Hodges v. State

194 Ga. App. 837 (1990) 392 S.E.2d 262

HODGES
v.
THE STATE.

A89A1980.

Court of Appeals of Georgia.

Decided February 23, 1990. Rehearing Denied March 13, 1990.

John W. Greer III, for appellant.

Robert E. Wilson, District Attorney, Barbara B. Conroy, Assistant *839 District Attorney, for appellee.

POPE, Judge.

Hodges was convicted of two counts of child molestation. The evidence at trial allowed the jury to find that Hodges had given his minor daughter a "pelvic examination" after she fell off of her bicycle and that he had her remove her clothing so that he could measure her for a bra during which time he touched her breasts. There was evidence of similar transactions involving three older step-daughters in which Hodges gave the girls "pelvic examinations" to determine if their hymens were intact and in which he had them remove their clothes and rubbed their breasts, ostensibly to demonstrate to the girls how to examine their breasts for cancer.

1. Hodges argues that there was insufficient evidence that the offense charged in Count 1, the giving of the "pelvic examination," occurred within the applicable statute of limitation. The record shows conflicting evidence on this point. At trial, the victim, Hodges' daughter, testified that the incident occurred when she was six, seven or eight years old. The victim was born in August 1973; by her testimony at trial, the incident occurred either in 1979, 1980 or 1981, outside the statute of limitation period which ran from February 1984 to February 1988. However, the State impeached this testimony with a prior inconsistent statement made by the victim to Diane Walden, a Department of Family & Children Services worker, in which the victim said that she was twelve or reaching adolescence at the time of the incident. This would put the incident in 1985, within the statute of limitation. Diane Walden also testified at trial that this is what the victim told her.
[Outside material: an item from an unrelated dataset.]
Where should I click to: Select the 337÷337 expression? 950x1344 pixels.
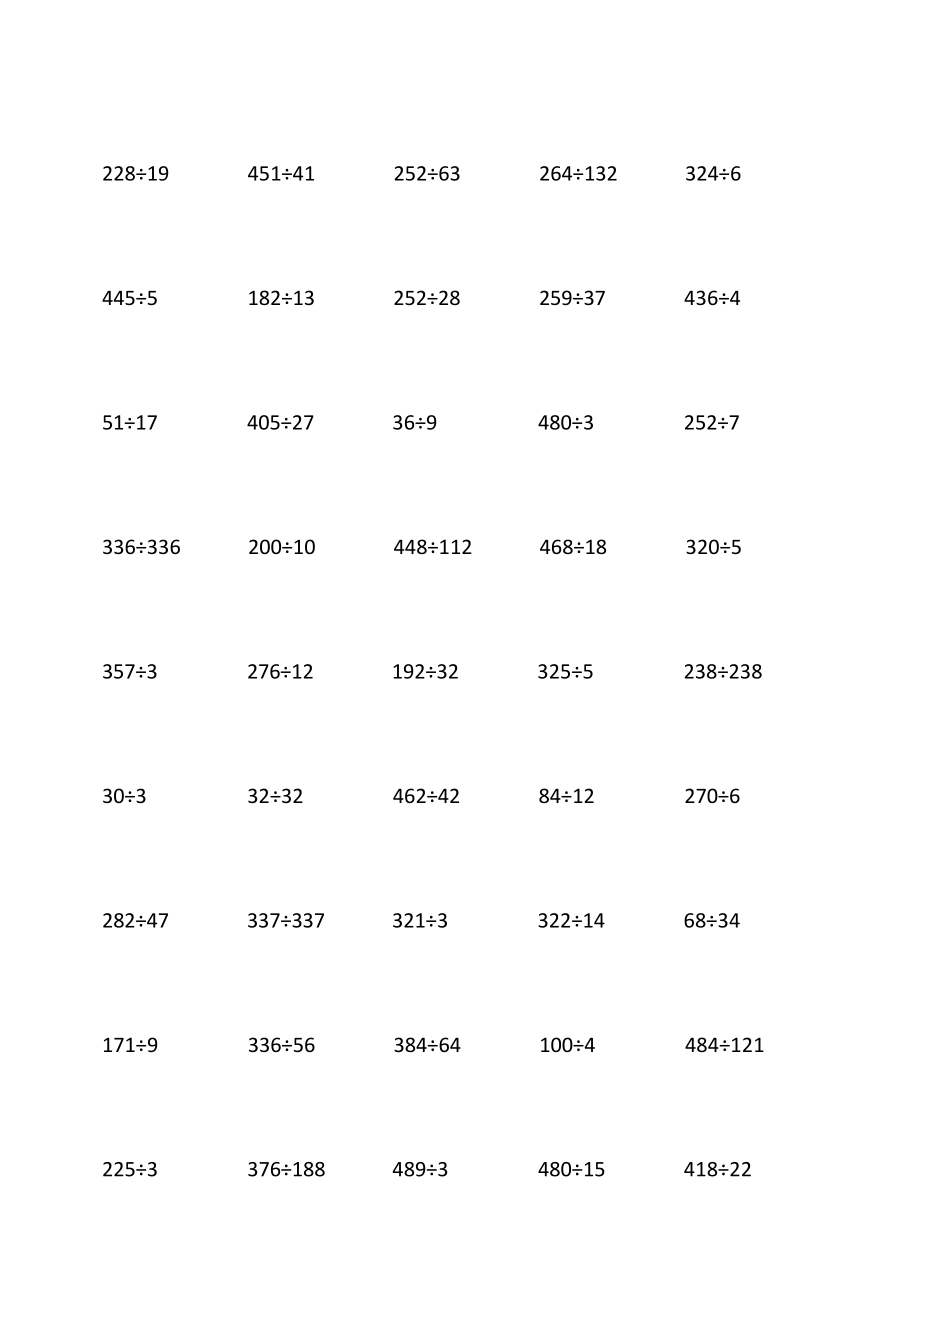click(286, 921)
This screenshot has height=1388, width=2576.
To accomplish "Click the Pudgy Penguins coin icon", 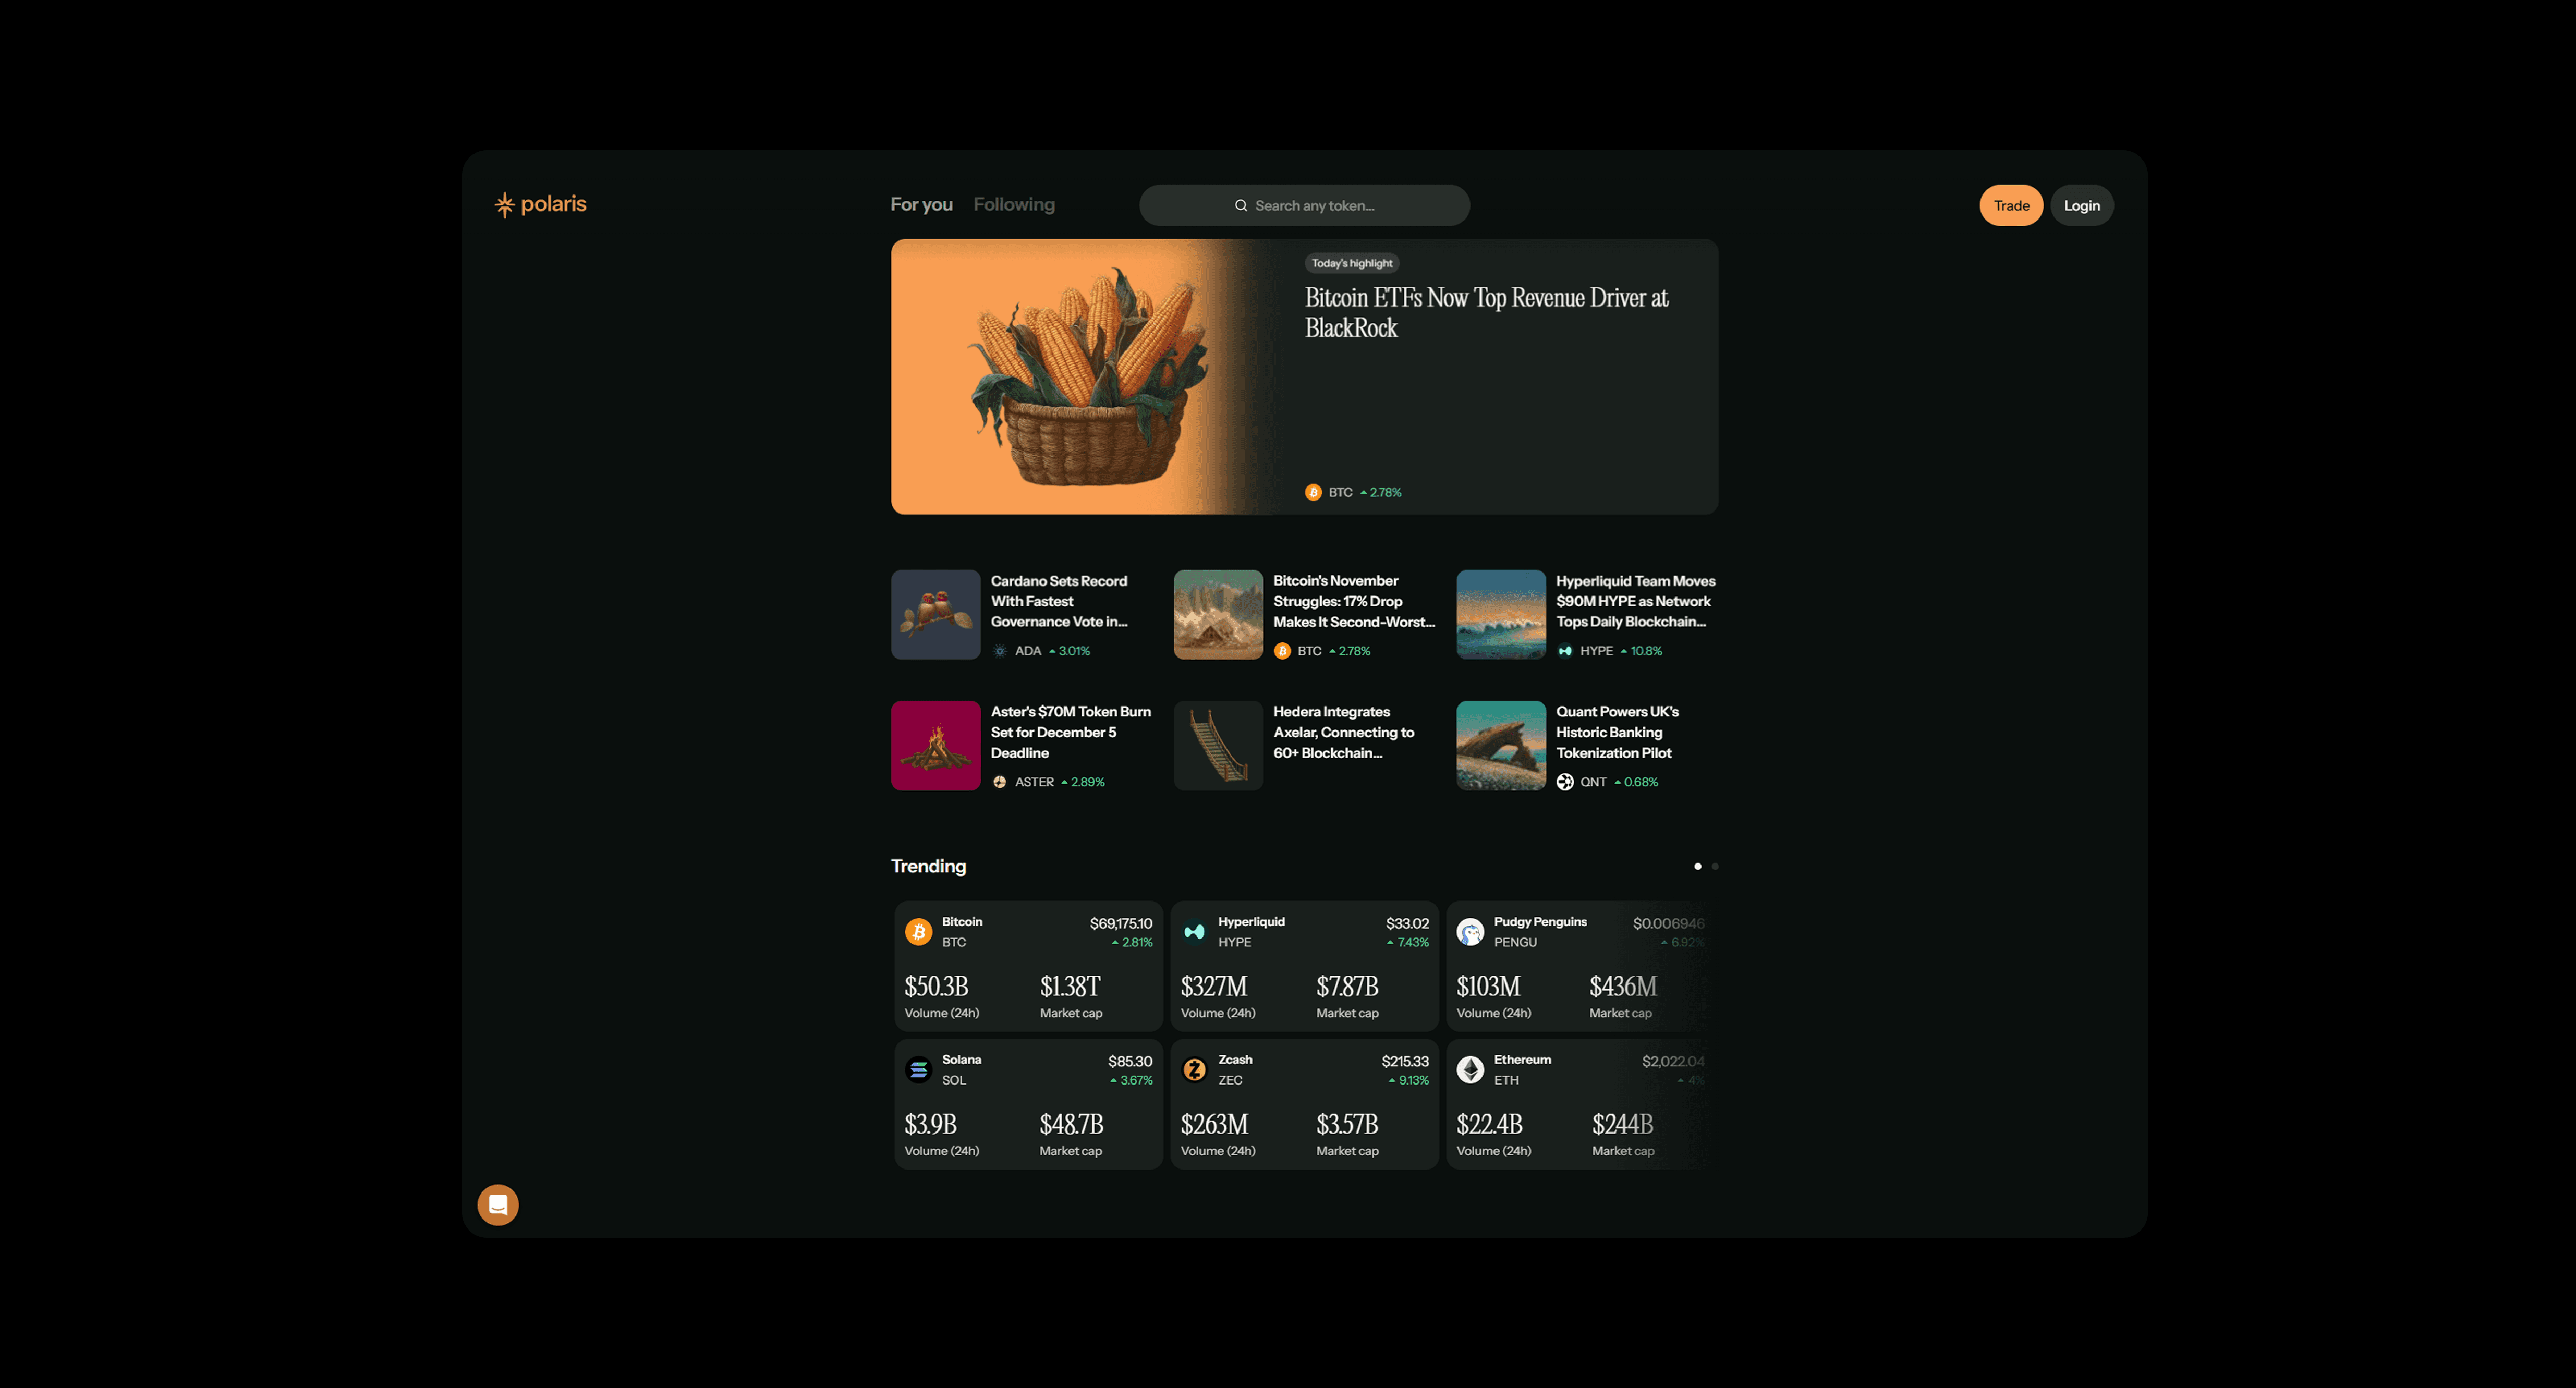I will pyautogui.click(x=1470, y=932).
"[A] prior inconsistent statement of a witness who takes the stand and is subject to cross-examination is admissible as substantive evidence . . . ." Gibbons v. State, 248 Ga. 858, 862 (286 SE2d 717) (1982). We find that the evidence was sufficient to enable a rational trier of fact to find beyond a reasonable doubt that the incident occurred *838 within the applicable statute of limitation.

2. Hodges, represented on appeal by new counsel, argues that his trial counsel was ineffective because he did not interview three witnesses who would have testified that the incidents alleged occurred outside the statute of limitation. The trial court had a hearing on the issue. The record shows that trial counsel was an experienced criminal trial lawyer of some 25 years who had tried between 500 and 1,000 cases as a prosecutor and defense counsel. He testified that he met with Hodges on several occasions before trial and that he was prepared to try the case and that Hodges told him of no defense that was not presented at trial. The trial lawyer also testified that he interviewed each of the witnesses at issue and that it was his opinion that their testimony was cumulative, circumstantial and that they would not be effective witnesses in the face of cross-examination.

"`To establish that there has been actual ineffective assistance of counsel, the defendant must show that counsel's performance was deficient and that the deficiency prejudiced the defense. In order to prove the defense has been prejudiced, defendant must show there is a reasonable probability that the result of the proceedings would have been different but for counsel's unprofessional deficiencies. (Cit.)'" Waddell v. State, 190 Ga. App. 499 (379 SE2d 592) (1989). Our review of the record convinces us that Hodges has not made the requisite showing and that he received effective assistance of counsel.

3. Hodges enumerates as error the trial court's decision to allow the State to play during closing argument the videotape of the victim's prior inconsistent statement that had been admitted into evidence. He argues that, in effect, the State was allowed to recall a witness during closing argument. We do not agree. The replay of a portion of the videotape is not a recall of a witness, but rather the verbatim repetition of testimony already in evidence. "Since counsel in argument clearly have the right to comment on the evidence, it is not improper for them to repeat what testimony was, to read from documents which have been admitted in evidence, or to read from admitted transcripts of recordings played for the jury." Ramsey v. State, 165 Ga. App. 854, 859 (303 SE2d 32) (1983). As the videotape statement had been admitted into evidence, we find no abuse of the trial court's discretion in allowing counsel to replay the tape rather than having a transcript prepared and read.

Judgment affirmed. Banke, P. J., and Sognier, J., concur.